The base everything else sits on:

  • Networking (VPC, subnets, security groups)
  • DNS and certificate management
  • Common security controls (KMS, IAM)
  • Shared storage resources

3. Application layer

Compute and service resources:

  • ECS Fargate cluster for the FastAPI application
  • Load balancer and target group
  • CloudFront distributions for content delivery
  • Auto-scaling configurations

2. Stateful layer

Persistent data components, like:

  • Aurora MySQL Serverless
  • S3 buckets for form storage

4. CI/CD layer

Deployment pipeline components:

  • CodePipeline and CodeBuild resources
  • ECR repositories for container images
  • Deployment IAM roles and policies

Splitting it this way meant we could stand up the core infrastructure fast, then change one piece without shaking the whole stack.

The surprise

We were almost through challenge 2, so we figured it was time for challenge 3. We ended challenge 2, the backend automatically cut the bottom half (sorry, folks), and the leaderboard refreshed with the finalists heading into challenge 3.

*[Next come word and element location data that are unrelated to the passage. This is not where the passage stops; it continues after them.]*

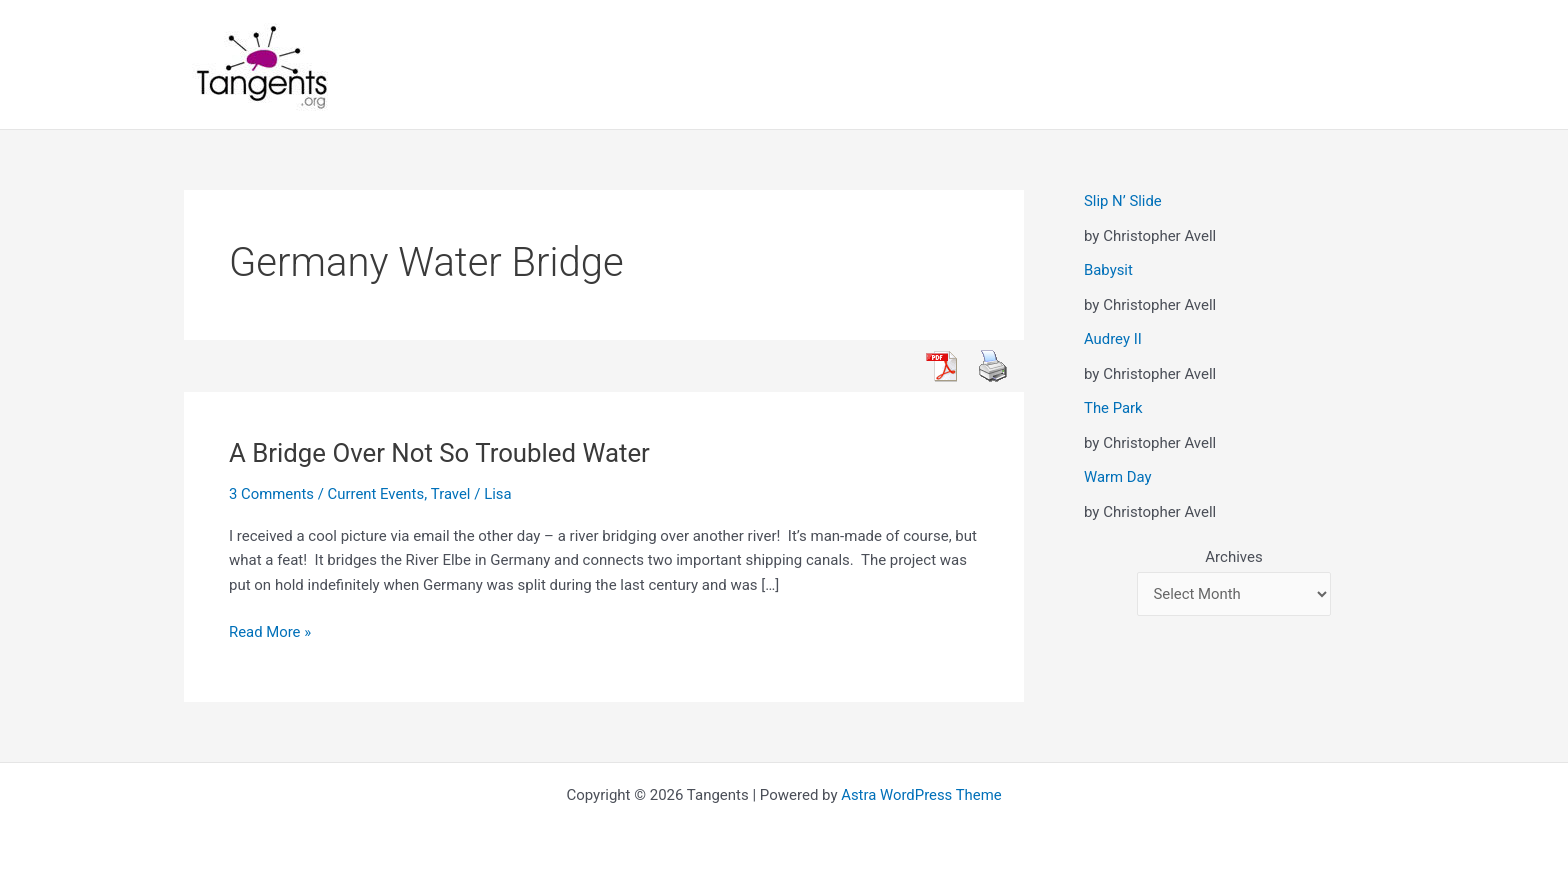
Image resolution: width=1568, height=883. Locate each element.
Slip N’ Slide (1123, 201)
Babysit (1108, 270)
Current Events (376, 494)
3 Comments (272, 494)
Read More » (270, 632)
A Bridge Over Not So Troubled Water (441, 453)
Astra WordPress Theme (922, 795)
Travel (452, 494)
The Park (1113, 408)
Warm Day (1118, 477)
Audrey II (1113, 339)
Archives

We kicked off challenge 3, SMS notifications started flowing to the survivors, everything humming. Then, within seconds, people started walking up to our booth holding out their phones. Each screen showed something like this:

s3-access-denied

Oh boy. What now? We started working it ad hoc, step by step from the top, the way we usually debug. Something had broken our S3 pre-signed URLs.

A bit of digging turned up this resource.

Our S3 generate_presigned_url() call was made by the ECS task role that FastAPI ran under:

# Generate pre-signed URL that expires after 24 hours - NOT SO FAST!
    form_url = s3_client.generate_presigned_url(
        'get_object',
        Params={
            'Bucket': S3_BUCKET_NAME,
            'Key': s3_path,
            'ResponseContentDisposition': 'inline',
            'ResponseContentType': 'text/html'
        },
        ExpiresIn=86400,
        HttpMethod='GET'
    )

Typical boto3 call for generation of pre-signed URLs

Here's the catch we learned from the AWS docs: a pre-signed URL generated by an IAM instance profile is only valid for up to 6 hours, no matter what expiry you ask for.

So how long had it been from generating the forms to starting challenge 3? A few minutes past six hours. Yep. A few minutes.

The solution

Once we knew what broke, the plan was simple: we need fresh pre-signed URLs. We started in CloudWatch logs (I'd been dumping every bit of info there, good call) and quickly found the challenge 3 participants in the noise.

We exported a CSV of the latest logs and used Claude to throw together a Python script that turned that big CSV into a friendly .txt file with only the fields we cared about.

We already had a VPN connection to Aurora ready (covered that from the start too), so we could run queries.

Then we wrote one more script: read the remaining users out of the .txt file, re-generate a pre-signed URL for each one, and write the new value back to the database.

I ran it locally and watched the terminal chew through users one by one. URLs are fresh now. Let's check. We hit it with a test user to confirm the new pre-signed URLs worked, and they did. We restarted challenge 3, the SMS notifications started flowing again, and new submissions came back in. Relief.

Another day at the office, another debug in production.

Conclusion

This one proved that the simple path isn't always the right one. Building it ourselves gave us full control, real-time performance, and the room to shape the experience exactly how we wanted. It also handed us a debugging session we won't forget, live in front of 200 cloud enthusiasts. Looking back, it was fun. (Really.)

And the iPad went to the champion who paired strong AWS knowledge with lightning-fast answers. Congrats again.

Meanwhile, we're already missing Timișoara. We came back with more experience than we left with, and we're already looking forward to next year's challenges.